Así lo aseguró Federico Andreu Guzmán, representante para Sudamérica de la organización que agrupa a los más destacados abogados del mundo, en la audiencia sobre institucionalidad democrática en Venezuela que se llevó a cabo este 24 de octubre, durante el 165° Período de Sesiones de la Comisión Interamericana de Derechos Humanos que se lleva a cabo en Montevideo, Uruguay.

El jurista precisó que el análisis abarcó las decisiones dictadas por el TSJ entre 2015 y 2017, con especial énfasis en el desmantelamiento de las competencias constitucionalmente atribuidas a la Asamblea Nacional. Andreu aseguró que la Sala Constitucional ha asumido atribuciones que no le corresponden, lo cual demuestra que el Poder Judicial en Venezuela carece de autonomía.

“El control parlamentario es un saludo a la bandera, el Tribunal Supremo de Justicia les ha quitado competencias en materia de excepción, ha otorgado rango supra constitucional a situaciones que no lo tienen. Con esto el TSJ ha acabado con la separación de poderes y ha anulado la autonomía del Poder Legislativo”, señaló el jurista.

El Centro de Justicia y Paz fue otra de las ONG que intervino en la audiencia convocada de oficio por la CIDH para evaluar el estado de la democracia en Venezuela. Su directora, Beatriz Borges, destacó la gravedad de la convocatoria, elección e instalación de la Asamblea Nacional Constituyente al margen de la Constitución.

“La Constituyente no fue convocada por el pueblo sino por Nicolás Maduro con el aval del Consejo Nacional Electoral y la Sala Constitucional del Tribunal Supremo de Justicia.
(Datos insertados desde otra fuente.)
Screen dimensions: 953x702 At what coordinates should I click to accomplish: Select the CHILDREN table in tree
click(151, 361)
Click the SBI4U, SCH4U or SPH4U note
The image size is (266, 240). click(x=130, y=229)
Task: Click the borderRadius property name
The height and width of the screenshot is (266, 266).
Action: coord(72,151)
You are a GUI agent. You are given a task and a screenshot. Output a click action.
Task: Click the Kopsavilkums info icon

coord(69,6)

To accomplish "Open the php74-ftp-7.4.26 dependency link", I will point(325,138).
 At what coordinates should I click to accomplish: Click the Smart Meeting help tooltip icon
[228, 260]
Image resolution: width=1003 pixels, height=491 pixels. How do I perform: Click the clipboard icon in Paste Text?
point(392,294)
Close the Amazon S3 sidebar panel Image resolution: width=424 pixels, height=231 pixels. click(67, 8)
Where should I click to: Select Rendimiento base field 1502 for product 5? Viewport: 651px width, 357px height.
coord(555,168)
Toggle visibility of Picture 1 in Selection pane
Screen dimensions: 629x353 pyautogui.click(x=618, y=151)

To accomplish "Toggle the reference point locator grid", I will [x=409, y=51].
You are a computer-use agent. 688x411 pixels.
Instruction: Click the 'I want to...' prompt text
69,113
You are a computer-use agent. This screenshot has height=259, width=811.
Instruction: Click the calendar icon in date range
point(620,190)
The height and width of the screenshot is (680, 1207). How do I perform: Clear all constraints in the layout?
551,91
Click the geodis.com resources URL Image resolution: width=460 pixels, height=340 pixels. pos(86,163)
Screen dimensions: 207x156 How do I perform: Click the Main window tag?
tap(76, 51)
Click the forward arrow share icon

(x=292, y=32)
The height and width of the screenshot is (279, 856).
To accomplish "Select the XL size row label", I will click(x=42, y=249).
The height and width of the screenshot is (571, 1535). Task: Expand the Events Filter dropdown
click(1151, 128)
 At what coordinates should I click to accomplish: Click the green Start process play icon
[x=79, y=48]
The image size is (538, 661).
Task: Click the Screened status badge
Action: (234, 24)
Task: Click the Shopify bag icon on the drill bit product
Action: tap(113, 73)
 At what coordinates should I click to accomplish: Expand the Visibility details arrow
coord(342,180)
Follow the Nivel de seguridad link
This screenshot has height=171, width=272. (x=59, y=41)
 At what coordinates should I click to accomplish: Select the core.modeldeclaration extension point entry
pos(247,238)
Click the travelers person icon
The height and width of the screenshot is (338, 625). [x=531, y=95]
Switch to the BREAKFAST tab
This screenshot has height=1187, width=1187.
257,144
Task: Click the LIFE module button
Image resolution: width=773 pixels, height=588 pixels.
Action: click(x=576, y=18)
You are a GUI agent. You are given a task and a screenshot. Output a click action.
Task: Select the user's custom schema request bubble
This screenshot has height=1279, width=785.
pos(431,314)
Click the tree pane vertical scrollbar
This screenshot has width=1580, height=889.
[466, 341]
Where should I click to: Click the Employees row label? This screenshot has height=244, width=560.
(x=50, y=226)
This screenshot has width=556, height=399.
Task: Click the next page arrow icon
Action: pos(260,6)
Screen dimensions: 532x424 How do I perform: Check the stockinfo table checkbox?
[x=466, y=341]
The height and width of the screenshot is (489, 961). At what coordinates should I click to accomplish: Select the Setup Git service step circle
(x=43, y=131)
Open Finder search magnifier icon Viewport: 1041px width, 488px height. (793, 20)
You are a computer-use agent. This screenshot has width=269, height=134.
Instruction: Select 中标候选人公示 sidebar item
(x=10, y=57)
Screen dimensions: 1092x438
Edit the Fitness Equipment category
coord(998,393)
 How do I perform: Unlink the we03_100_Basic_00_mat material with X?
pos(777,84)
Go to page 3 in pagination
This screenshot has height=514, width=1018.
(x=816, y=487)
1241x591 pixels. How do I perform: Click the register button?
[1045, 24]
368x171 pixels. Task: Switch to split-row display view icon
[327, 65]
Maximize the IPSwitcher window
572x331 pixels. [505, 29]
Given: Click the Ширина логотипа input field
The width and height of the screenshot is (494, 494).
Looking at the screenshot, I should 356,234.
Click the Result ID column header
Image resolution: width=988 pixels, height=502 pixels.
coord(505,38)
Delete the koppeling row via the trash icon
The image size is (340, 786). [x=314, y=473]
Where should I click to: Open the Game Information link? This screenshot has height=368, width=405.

Y ambos poderes tienen una cuestionable legitimidad de origen. La voz de más de 7.136.000 venezolanos rechazó este llamado, así como más de 44 países. La ANC es un poder fraudulento paralelo que deja evidencia de la falta de autonomía de los poderes” señaló Borges.

La defensora de Derechos Humanos agregó que la “extensión del periodo de funcionamiento de la ANC de seis meses a dos años, la destitución de la Fiscal General de la República, la aprobación de la ley contra el odio, así como la ilegal obligación de que los gobernadores de juramenten ante ella, solo busca consolidar el mantenimiento del gobierno en el poder”.

El uso del sistema de judicial para lograr fines políticos y la aplicación de la justicia militar a civiles también fueron denunciadas por las ONG venezolanas ante la CIDH. Rafael Uzcátegui, Coordinador General del Programa Venezolano de Educación-Acción en Derechos Humanos (Provea) comparó la situación de Venezuela con la de Perú durante la gestión de Alberto Fujimori, y dijo que en ambos casos se ha hecho uso de la institucionalidad para gobernar de forma dictatorial.

“Llegan al poder mediante elecciones, promueven la refundación del Estado, militarizan el sistema de administración de justicia, aplican sanciones administrativas y hacen uso selectivo de los tribunales para castigar la crítica. Realizan elecciones solo cuando hay condiciones para resultados favorables a ellos y descalifican los sistemas de protección de los derecha humanos”, puntualizó ó Uzcátegui quien pidió a la CIDH que, como en el caso de Perú, elabore un informe especial sobre lo que ocurre en Venezuela.

La delegación del Estado venezolano, encabezada por Larry Davoe, subestimó los señalamientos de la ONG. Argumentaron que el carácter plenipotenciario de la ANC está fundamentado en los artículos 347 y 349 de la Constitución.